High school principals were required to file annual reports with the North Carolina State Department of Public Instruction. In 1941, Edward M. Barnes filed this report for Charles H. Darden Hugh School.
The school year was 180 days long and ran from 5 September 1940 to 27 May 1941. (Compare Elm City Colored School, and Williamson High School, rural schools that only had 120-day terms.) Thirteen teachers taught at Darden — seven women and six men. These thirteen taught 331 children — 119 boys and 212 girls — in grades eight through eleven. All grades, including elementary, were housed in one building, which had restrooms, a principal’s office, a library, an auditorium, and a lunchroom.
The high school offered classes in English, general mathematics, geometry, civics, citizenship, world history, American history, Negro history, sociology, geography, general science, chemistry, biology, vocational guidance, and home economics.
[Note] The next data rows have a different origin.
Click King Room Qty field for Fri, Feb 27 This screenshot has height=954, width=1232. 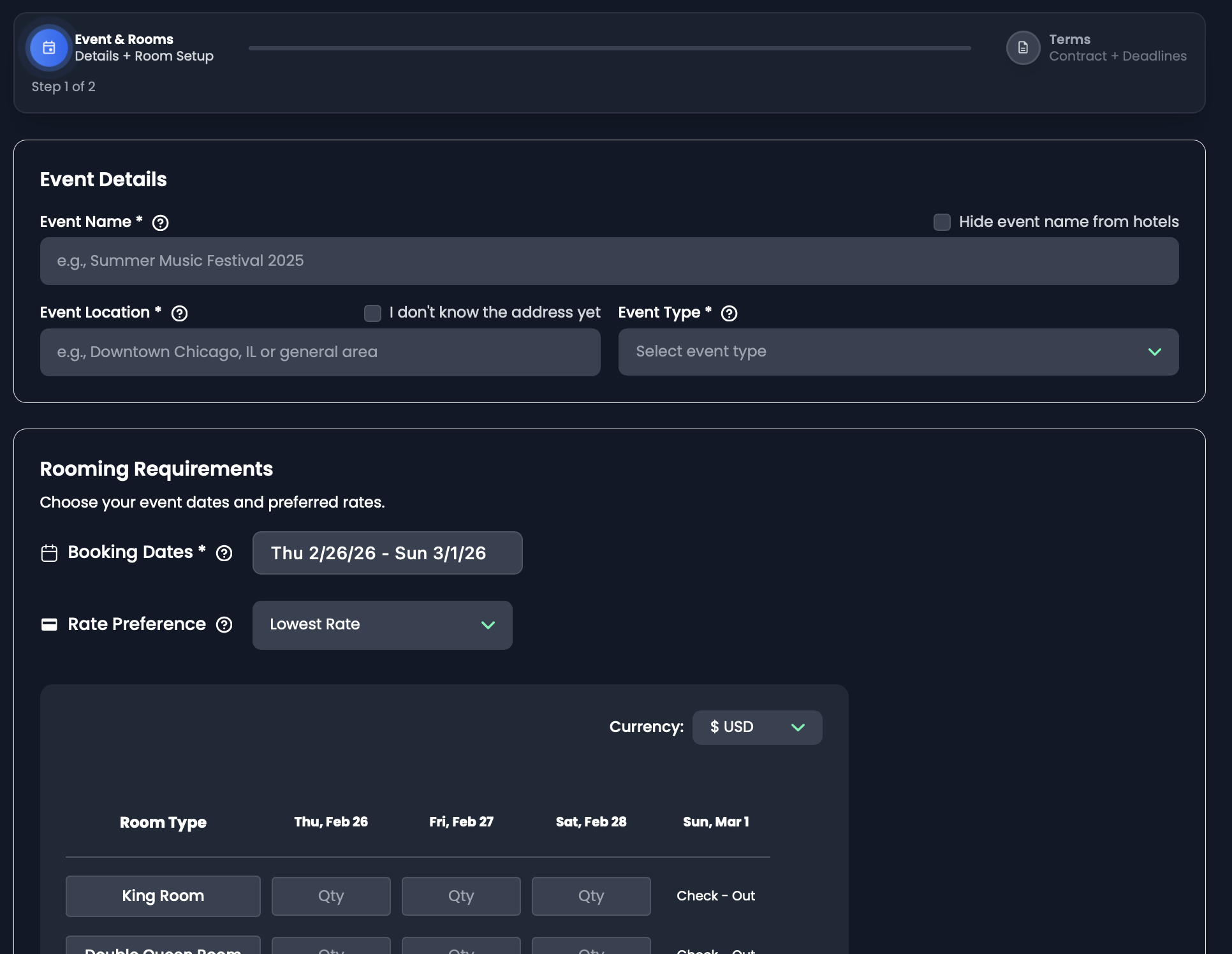click(460, 896)
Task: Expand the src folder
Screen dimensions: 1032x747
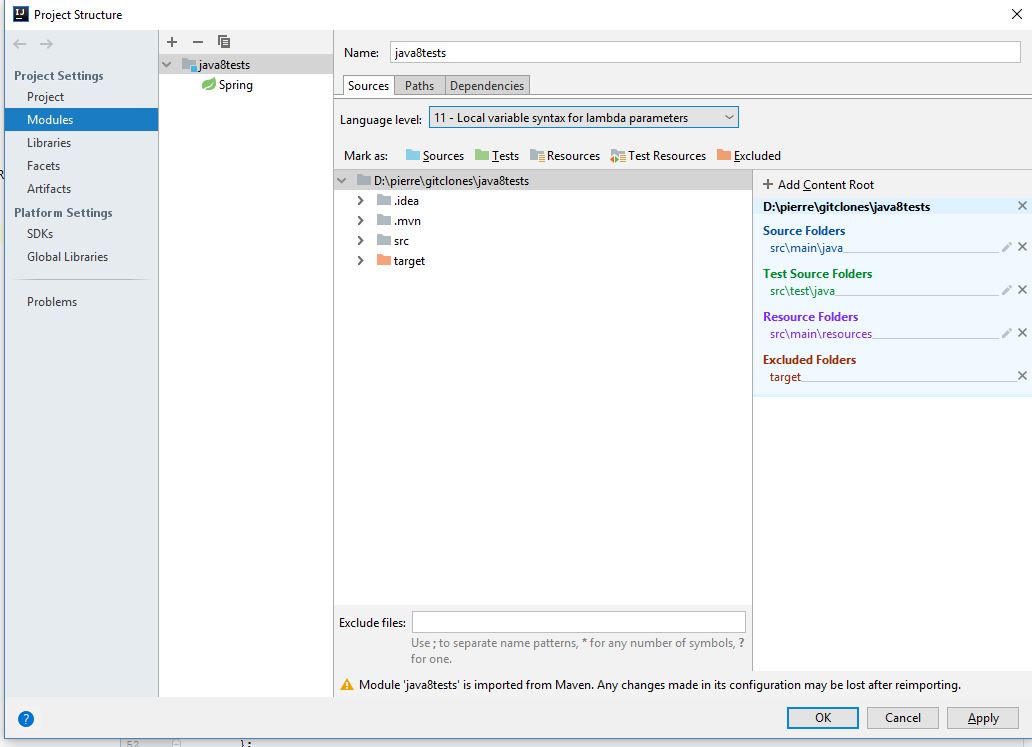Action: pos(361,240)
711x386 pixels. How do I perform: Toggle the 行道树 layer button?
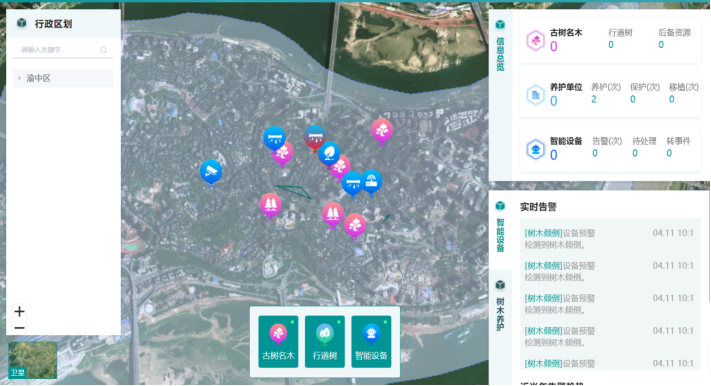(x=325, y=342)
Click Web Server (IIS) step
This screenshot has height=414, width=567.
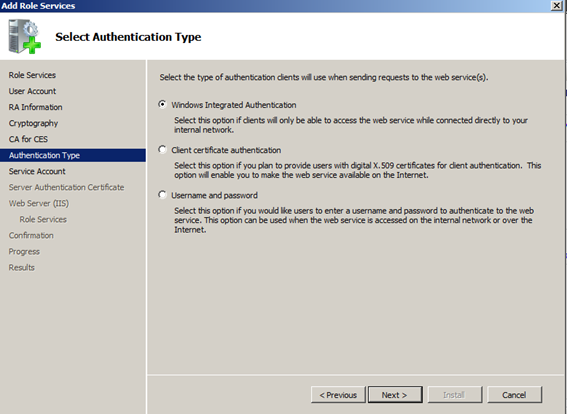[x=39, y=203]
The school day was divided into eight periods between 8:30 and 3:25. Lunch was at 12:15. The teachers were Rosa L. Williams, Arnold G. Walker, Cora Miller Washington, James F. Robinson, M.J. Cooper, P.K. Spellman, Spencer J. Satchell, Dolores L. Hines, John M. Miller Jr., Carl W. Hines, E.H. Foster, Marian H. Miller, and Randall R. James.
All the teachers were college graduates, and most had significant experience.
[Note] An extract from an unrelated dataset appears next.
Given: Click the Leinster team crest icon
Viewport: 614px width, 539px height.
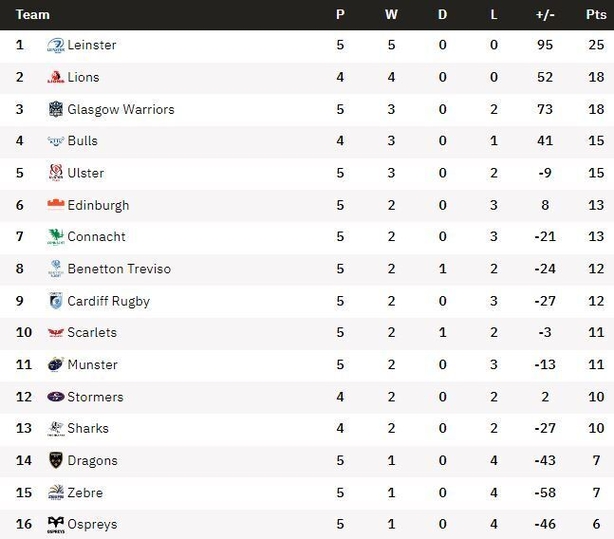Looking at the screenshot, I should tap(56, 45).
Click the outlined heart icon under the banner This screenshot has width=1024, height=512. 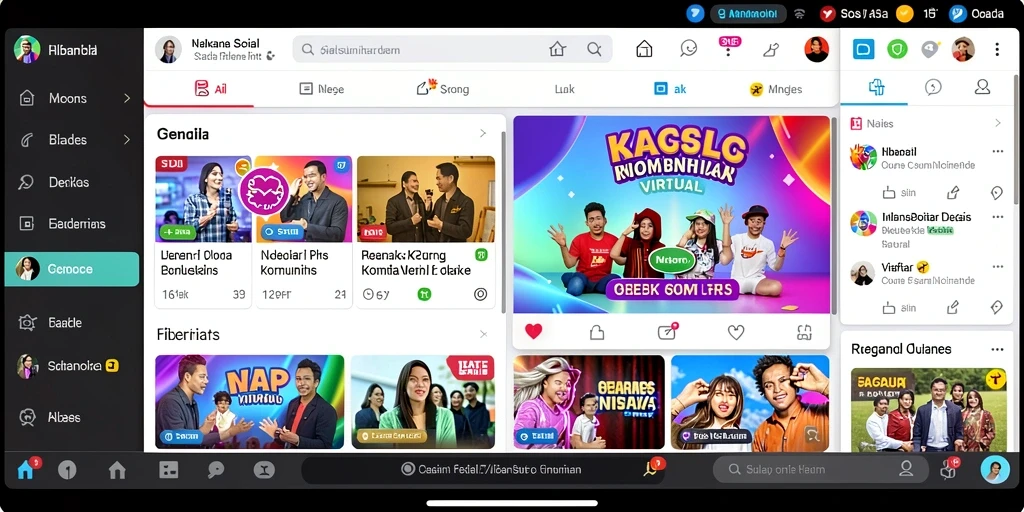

The school had no dedicated science laboratory space, but did have lab equipment, and had numerous maps and globes. It published a newspaper, The Trojan Journal, and sponsored boys and girls glee clubs, a Verse Choir, and student patrol.
The school graduated 27 students in the Class of 1941.
High School Principals’ Annual Reports, 1940-1941, Wayne County to Wilson County; North Carolina Digital Collection, digital.ncdcr.gov.